[Element and text position data]
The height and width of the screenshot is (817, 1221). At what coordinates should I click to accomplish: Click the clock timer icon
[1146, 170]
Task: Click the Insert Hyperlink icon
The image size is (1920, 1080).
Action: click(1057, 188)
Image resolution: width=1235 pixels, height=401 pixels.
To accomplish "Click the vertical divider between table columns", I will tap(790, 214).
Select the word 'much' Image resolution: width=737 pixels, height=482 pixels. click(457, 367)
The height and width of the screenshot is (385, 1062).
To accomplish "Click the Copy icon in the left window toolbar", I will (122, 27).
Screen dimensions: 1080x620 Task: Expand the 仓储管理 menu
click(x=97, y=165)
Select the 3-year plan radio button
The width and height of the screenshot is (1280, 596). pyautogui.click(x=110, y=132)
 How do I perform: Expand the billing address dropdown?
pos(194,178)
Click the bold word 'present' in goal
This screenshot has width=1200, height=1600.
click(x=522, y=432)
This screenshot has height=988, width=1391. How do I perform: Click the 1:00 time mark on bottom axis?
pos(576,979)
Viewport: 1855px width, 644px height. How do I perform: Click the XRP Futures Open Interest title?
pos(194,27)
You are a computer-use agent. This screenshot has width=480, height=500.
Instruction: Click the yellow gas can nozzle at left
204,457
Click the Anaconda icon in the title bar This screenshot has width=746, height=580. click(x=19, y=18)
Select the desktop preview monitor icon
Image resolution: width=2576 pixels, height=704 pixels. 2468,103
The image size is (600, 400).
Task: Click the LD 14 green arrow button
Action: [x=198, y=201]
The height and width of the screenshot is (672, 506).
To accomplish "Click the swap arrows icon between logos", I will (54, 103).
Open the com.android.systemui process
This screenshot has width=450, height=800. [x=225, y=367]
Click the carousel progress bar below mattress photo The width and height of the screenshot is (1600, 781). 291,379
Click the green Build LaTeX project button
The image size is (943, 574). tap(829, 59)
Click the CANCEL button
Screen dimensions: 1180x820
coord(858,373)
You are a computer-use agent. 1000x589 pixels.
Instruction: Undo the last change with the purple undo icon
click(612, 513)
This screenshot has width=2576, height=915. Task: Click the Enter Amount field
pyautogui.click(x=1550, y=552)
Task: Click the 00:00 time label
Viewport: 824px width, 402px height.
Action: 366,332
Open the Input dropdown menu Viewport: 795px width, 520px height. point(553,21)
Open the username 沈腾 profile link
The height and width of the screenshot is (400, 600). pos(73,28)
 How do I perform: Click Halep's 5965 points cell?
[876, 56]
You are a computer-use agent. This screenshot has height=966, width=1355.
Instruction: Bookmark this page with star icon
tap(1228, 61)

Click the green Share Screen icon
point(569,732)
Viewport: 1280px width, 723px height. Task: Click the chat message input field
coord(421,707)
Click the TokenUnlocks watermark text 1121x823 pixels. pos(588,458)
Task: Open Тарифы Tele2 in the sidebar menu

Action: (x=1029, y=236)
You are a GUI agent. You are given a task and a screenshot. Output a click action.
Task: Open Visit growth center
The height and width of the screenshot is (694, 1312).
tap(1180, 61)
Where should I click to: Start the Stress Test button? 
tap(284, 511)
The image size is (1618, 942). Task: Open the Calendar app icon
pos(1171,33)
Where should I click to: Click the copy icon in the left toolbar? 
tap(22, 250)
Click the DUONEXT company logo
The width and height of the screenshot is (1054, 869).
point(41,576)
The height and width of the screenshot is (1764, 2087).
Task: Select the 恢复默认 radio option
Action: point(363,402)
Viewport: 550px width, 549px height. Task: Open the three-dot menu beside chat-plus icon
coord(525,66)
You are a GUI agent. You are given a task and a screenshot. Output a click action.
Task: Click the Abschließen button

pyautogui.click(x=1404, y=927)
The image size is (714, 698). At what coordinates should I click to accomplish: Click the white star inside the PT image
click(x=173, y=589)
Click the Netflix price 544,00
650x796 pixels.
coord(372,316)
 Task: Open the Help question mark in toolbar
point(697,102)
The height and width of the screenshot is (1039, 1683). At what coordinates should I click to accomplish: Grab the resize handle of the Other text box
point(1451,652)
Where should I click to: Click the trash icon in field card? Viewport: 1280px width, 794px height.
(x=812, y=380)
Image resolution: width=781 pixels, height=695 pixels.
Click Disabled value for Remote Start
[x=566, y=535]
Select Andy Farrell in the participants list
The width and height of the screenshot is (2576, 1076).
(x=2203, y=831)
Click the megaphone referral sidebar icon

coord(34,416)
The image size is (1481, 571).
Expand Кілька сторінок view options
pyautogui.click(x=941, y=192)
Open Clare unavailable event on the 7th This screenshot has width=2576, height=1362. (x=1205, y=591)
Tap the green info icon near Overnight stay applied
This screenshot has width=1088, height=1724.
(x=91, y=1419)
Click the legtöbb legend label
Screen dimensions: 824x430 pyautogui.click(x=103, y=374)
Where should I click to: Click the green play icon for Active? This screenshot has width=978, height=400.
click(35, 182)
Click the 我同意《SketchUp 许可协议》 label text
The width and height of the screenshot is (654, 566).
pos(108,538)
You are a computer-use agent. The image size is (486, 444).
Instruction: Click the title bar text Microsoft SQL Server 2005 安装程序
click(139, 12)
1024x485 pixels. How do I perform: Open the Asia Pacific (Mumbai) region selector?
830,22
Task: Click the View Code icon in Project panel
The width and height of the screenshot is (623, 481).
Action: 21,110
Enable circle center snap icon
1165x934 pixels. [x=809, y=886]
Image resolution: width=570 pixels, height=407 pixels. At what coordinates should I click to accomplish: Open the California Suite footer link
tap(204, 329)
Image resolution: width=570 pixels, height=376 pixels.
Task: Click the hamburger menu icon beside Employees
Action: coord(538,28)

_WORK TO COMPLETE_
Return the lines in the listing from the line with "Click the green Build LaTeX project button" to the line with "click(612, 513)", both included, exactly as they appear.

_WRITTEN ANSWER_
Click the green Build LaTeX project button
The image size is (943, 574). tap(829, 59)
Click the CANCEL button
Screen dimensions: 1180x820
coord(858,373)
You are a computer-use agent. 1000x589 pixels.
Instruction: Undo the last change with the purple undo icon
click(612, 513)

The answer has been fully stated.